What are some of the purposes of signs and wonders? Foremost, it is to prove that Jesus was God (Acts 2:22). It is also to back up the word of God (Mark 16:20) and to show that God is with us Christians, now as He was with the disciples in Acts 2 and just as He had been with the Jews during the Exodus (Deuteronomy 6:22). As His believers, we need to discern what are signs and wonders from Him and its difference from what witchcraft is.
Signs and wonders from God must always support the Gospel but it is not the main thing. Therefore, as Christians, they must not be the main channel for us to strengthen our faith. Signs and wonders may not manifest in the physicality but as lives are transformed by the Gospel and minds renewed, signs and wonders are still taking place every day.
When we preach the Gospel, the focus is on the Kingdom of God and the name of Jesus Christ. It is not about anyone’s greatness but about the person of Jesus. When the Gospel is preached it will come in time with the receiving of the Holy Spirit (Acts 8:14-17).

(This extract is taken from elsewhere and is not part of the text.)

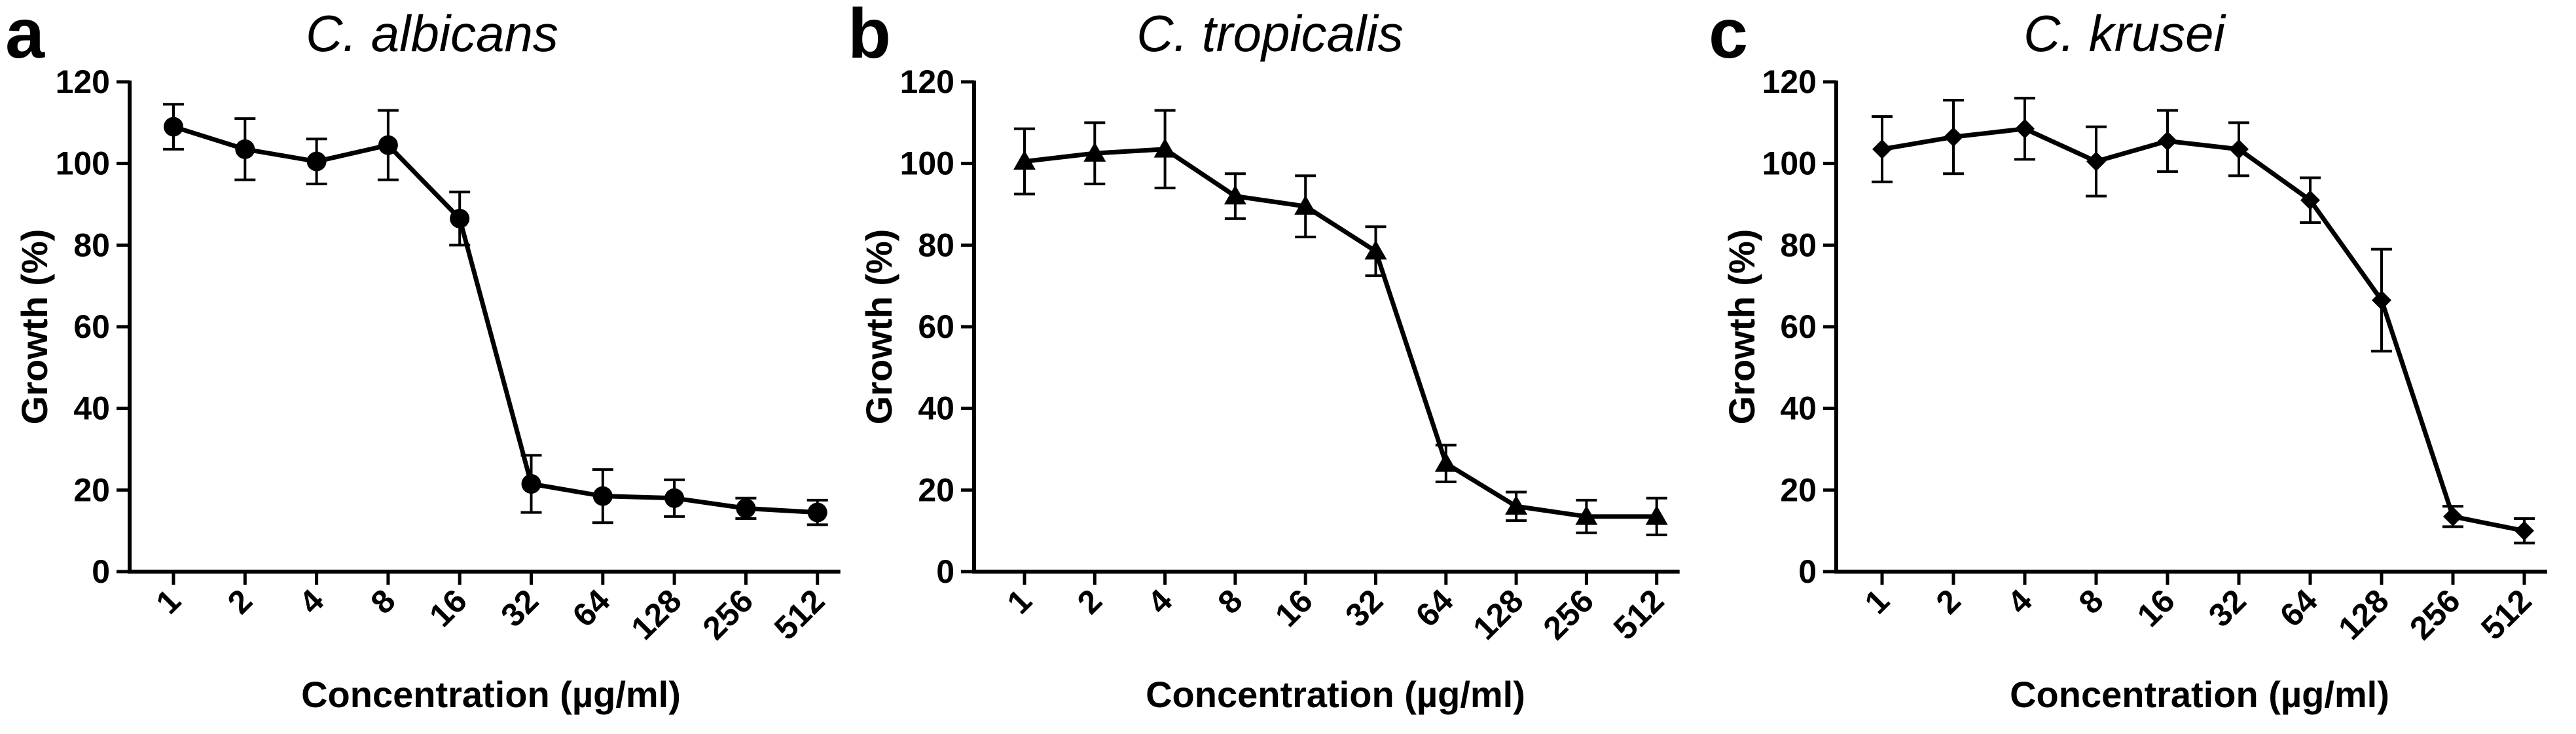  I want to click on panel-title: C. albicans, so click(432, 33).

Paul, who had once been Saul who persecuted the Church, could declare in Romans 1:16 of the power of the Gospel unto salvation. This power of the Gospel is for all, whether Jew or Gentile. What is this power? It is the dounamis of God; the strength, might, ability and abundance of God. And what is this power about? It is about the sotayreeah of God; deliverance, health, being made whole, being restored. Bro Vincent imparted, ‘That’s what we have. God has put that into us. What else do we need?’